A large number of physical modeling and mathematical simulation works have been carried out to investigate the flow, temperature field, and removal of inclusions.[14,15,16,17,18] It was regretful that chemical composition of inclusions was not accounted for in above investigations due to complicated calculations and lack of thermodynamic data in the multicomponent system. Recently, with the application of thermodynamic software, the formation of inclusions at different temperatures and varying steel compositions in a multicomponent system can be apace and accurately predicted.[19,20,21,22] There have been several kinetic models developed using the combination of thermodynamic calculations with simplified fluid dynamic equations of the liquid melt, which can be used to predict the evolution of steel chemistry and inclusion compositions during refining process such as ladle furnace[23,24,25,26,27,28,29] and Ruhrstahl-Heraeus.[30] However, there was no available reaction model to predict the reactions in the tundish. In the current study, a reaction model of the tundish was developed based on FactSage Macro Processing to predict the evolutions of steel chemistry and inclusion compositions in the tundish.
In the previous works,[15] it was proposed that the one-strand tundish can be divided into the mixing zone and the plug zone by the weir of the tundish. During the steady casting process, the molten steel firstly impinged the bottom of the tundish and flowed upward. The molten steel was strongly mixed in the mixing zone due to the large tubulence kinetic energy. Then, the molten steel flowed into the plug zone between the weir and the bottom. Whereafter, the molten steel uniformly flowed toward the outlet along the long wall in the plug zone. After that, the molten steel in the plug zone flowed toward the submerged entry nozzle from the outlet. The schematic diagram of the flow and the mixing process in a single-strand continuous casting tundish is shown in Figure 1. The mixing zone was set as the zone A. The melt volume in the plug zone was equally divided into zones B, C, and D. The calculation of time step can be reckoned by the melt volume in zone B divided by the teeming rate. In the schematic representation, the reactions R0-R5 occured in each single time step represented the following:
Schematic diagram of reactions in continuous casting tundish
R0: The air absorption of the incoming molten steel. R1: The incoming molten steel with the same volume of zone B was injected and mixed with the molten steel in zone A. The reacted molten steel was split into the equivalent molten steel in zone A, and the rest molten steel remained in the transient zone B’. R2: The molten steel in zone B’ flowed and mixed with the remaining molten steel in zone B. The reacted molten steel was split into the equal volume molten steel in zone B and transient zone C’. R3: The molten steel in zone C’ flowed and mixed with the remaining molten steel in zone C. The reacted molten steel was split into the equal volume molten steel in zone C and transient zone D’. R4: The molten steel in zone D’ flowed and mixed with the remaining molten steel in zone D. The reacted molten steel was split into the equal volume molten steel in zone D and transient zone E’. R5: The rest molten steel in zone E’ flowed toward the submerged entry nozzle from the outlet.

→ **Task list**:
A – Answer these from the tundish passage:
(i) On what was the tundish reaction model developed in the current study based?
(ii) Which zone was set as the mixing zone?
(iii) How is the time step calculated?
B – Carry the tundish passage forward from its final sentence.

→ **Data block**:
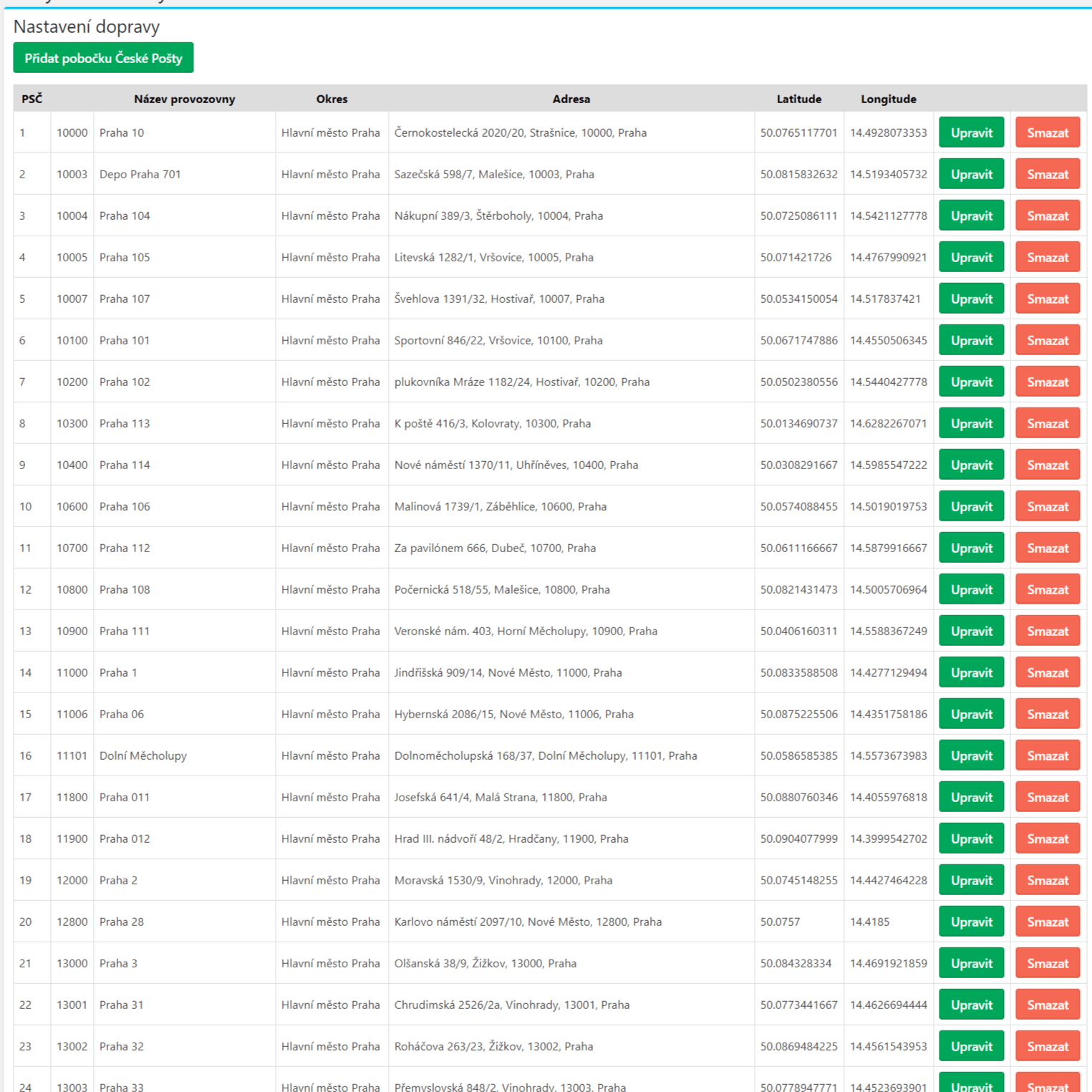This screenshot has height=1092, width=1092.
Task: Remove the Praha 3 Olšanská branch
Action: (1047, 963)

→ **Response list**:
A –
(i) FactSage Macro Processing
(ii) Zone A
(iii) The melt volume in zone B divided by the teeming rate

B –
During the cast start and ladle change process, the incoming molten steel was oxidized by the air since the shroud was not submerged in the molten steel in the tundish, which was a primary factor responsible for the reoxidation of the molten steel in the tundish in the initial teeming stage and ladle change process.[6] The molten steel teemed from the ladle was shortly exposed in the air. It was assumed that the oxygen in the molten steel can be increased to a certain fixed level due to the absorption of oxygen from the air. When the level of the molten steel reached stability during the steady casting process, the shroud was submerged in the molten steel. Thus, it can be considered that there was no air reoxidation of the molten steel.
To simplify the model and calculation, the following assumptions are made in the current model: (1) The compositions of steel and inclusions in each reaction zone are homogenous; (2) Steel/inclusion reaction is assumed to reach the equilibrium; (3) The temperature can be maintained at a certain fixed temperature; (4) The removal of inclusions to the slag, slag/steel reaction, and the influence of refractory are not considered in the current model; (5)The effect of the dead zone on the steel/inclusion reaction is also ignored.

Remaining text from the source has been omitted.